さらに詳しい内容はこちらをご覧ください↓

【海外で働く薬剤師】メリット・デメリットを独身、既婚者別に解説

英語を活かせる薬剤師業務をする方法とは?求人検索5つの方法

英語を使って出来る薬剤師の仕事にはおおまかに5つの種類があります。

空港、空港付近

都心(大都市の中心)

海外からの労働者が多い地域、工場など

外資系企業

PV(ファーマコヴィジランス)関連

さらに詳しく求人を探したい方はこちらを参照してください↓

【薬剤師転職】英語を活かせる求人の探し方5選

筆者の国際薬剤師へのステップ

私が英語力0の状態から、国際NGOに参加できるようになった具体的なステップは以下である。

  1. 総合病院での経験
  2. 海外ボランティア
  3. 国際NGO

総合病院での4年の経験

海外で薬剤師として国際協力や人道支援の分野で活動を考えているのであれば、ひとつの壁になる”総合病院での経験”です。下記に国境なき医師団の募集要項を示します。

  • 2年以上の臨床経験
  • 総合病院での勤務経験
  • マネジメント・監督・教育の経験
  • 英語またはフランス語で業務ができること
  • 海外(特に途上国)での経験
  • 在庫管理の経験
  • 参考:国境なき医師団 薬剤師募集要項

総合病院での勤務経験ですが、具体的な定義を厚生労働省を参考にみてみると↓

”患者100人以上の収容施設を有し、診療科名に内科、外科、産婦人科、眼科及び耳鼻いんこう科を含み、かつ、設備の諸規定を満たし、都道府県知事の承認を得ている病院をいう。”

このような医療機関で経験は、医薬品の勉強以外にも医師や看護師、その他の医療職種とのチーム医療、コミュニケーションを構築する上で海外での活動にも活かすことができます。

特に海外では日本のように同じ部署に薬剤師が何人もいるようなことはなく、一つの職種は一人だけであり、業務に責任を持っている。

そのため、薬剤師として海外派遣や海外でのボランティア活動を行う際には、”一人で物事を決断する”必要があり、その際に重要になるのが過去の”経験”だ。

自分の中にある程度の経験がないと判断し決断することができないため、多くの診療科がある総合病院での勤務経験が必須となっている。

私の4年間の総合病院での勤務のおかげで、調剤室の業務調整や化学療法、病棟業務、院内の委員会活動、業務改善活動など様々な経験を積むことができ、のちの海外での活動に行き詰まったときの振り返りの原点となっている。

語学力を磨いた海外ボランティア

総合病院での勤務により、薬剤師としての最低限の知識を得ることができたため、次のステップとして語学力の向上が必要とされた。

海外ボランティアの中にも薬剤師として活動しながら、語学力を磨くことができるものもあったため、即応募しアフリカで薬剤師として活動を行った。

収集したデータ項目:
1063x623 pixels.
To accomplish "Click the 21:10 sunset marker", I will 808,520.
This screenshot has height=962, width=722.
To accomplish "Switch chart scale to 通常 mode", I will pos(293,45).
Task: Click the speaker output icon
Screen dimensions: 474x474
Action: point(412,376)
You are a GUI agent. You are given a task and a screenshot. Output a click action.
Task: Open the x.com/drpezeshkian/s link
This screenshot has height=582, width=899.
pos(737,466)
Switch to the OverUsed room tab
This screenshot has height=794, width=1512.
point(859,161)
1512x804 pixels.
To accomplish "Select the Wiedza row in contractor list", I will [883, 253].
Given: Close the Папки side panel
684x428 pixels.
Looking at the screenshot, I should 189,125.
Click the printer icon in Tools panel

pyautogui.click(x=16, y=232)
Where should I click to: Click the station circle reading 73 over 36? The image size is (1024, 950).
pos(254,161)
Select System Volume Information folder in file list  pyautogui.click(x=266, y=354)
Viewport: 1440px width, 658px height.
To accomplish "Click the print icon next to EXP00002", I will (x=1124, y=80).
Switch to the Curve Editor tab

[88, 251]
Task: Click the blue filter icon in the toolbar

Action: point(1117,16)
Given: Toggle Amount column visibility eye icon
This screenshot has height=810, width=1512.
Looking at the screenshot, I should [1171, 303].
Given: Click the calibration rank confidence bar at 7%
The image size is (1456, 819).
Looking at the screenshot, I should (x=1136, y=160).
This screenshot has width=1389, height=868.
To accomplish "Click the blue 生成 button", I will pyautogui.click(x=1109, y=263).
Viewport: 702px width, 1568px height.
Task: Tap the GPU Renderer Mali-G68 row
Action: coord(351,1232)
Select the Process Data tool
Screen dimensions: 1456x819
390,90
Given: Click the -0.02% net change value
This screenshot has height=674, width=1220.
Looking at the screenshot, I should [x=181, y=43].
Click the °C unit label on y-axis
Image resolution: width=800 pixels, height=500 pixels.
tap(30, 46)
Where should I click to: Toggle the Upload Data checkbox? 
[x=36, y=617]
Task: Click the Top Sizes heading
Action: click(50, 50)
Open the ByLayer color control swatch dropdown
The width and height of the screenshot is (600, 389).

課題内容:
ページ抜粋のうち「私の4年間の総合病院での勤務」で始まり「で薬剤師として活動を行った。」で終わる部分を、一字一句変えずに書き写してください。 この資料は、ページ抜粋とは別の出典から取られたものです。

結果:
私の4年間の総合病院での勤務のおかげで、調剤室の業務調整や化学療法、病棟業務、院内の委員会活動、業務改善活動など様々な経験を積むことができ、のちの海外での活動に行き詰まったときの振り返りの原点となっている。

語学力を磨いた海外ボランティア

総合病院での勤務により、薬剤師としての最低限の知識を得ることができたため、次のステップとして語学力の向上が必要とされた。

海外ボランティアの中にも薬剤師として活動しながら、語学力を磨くことができるものもあったため、即応募しアフリカで薬剤師として活動を行った。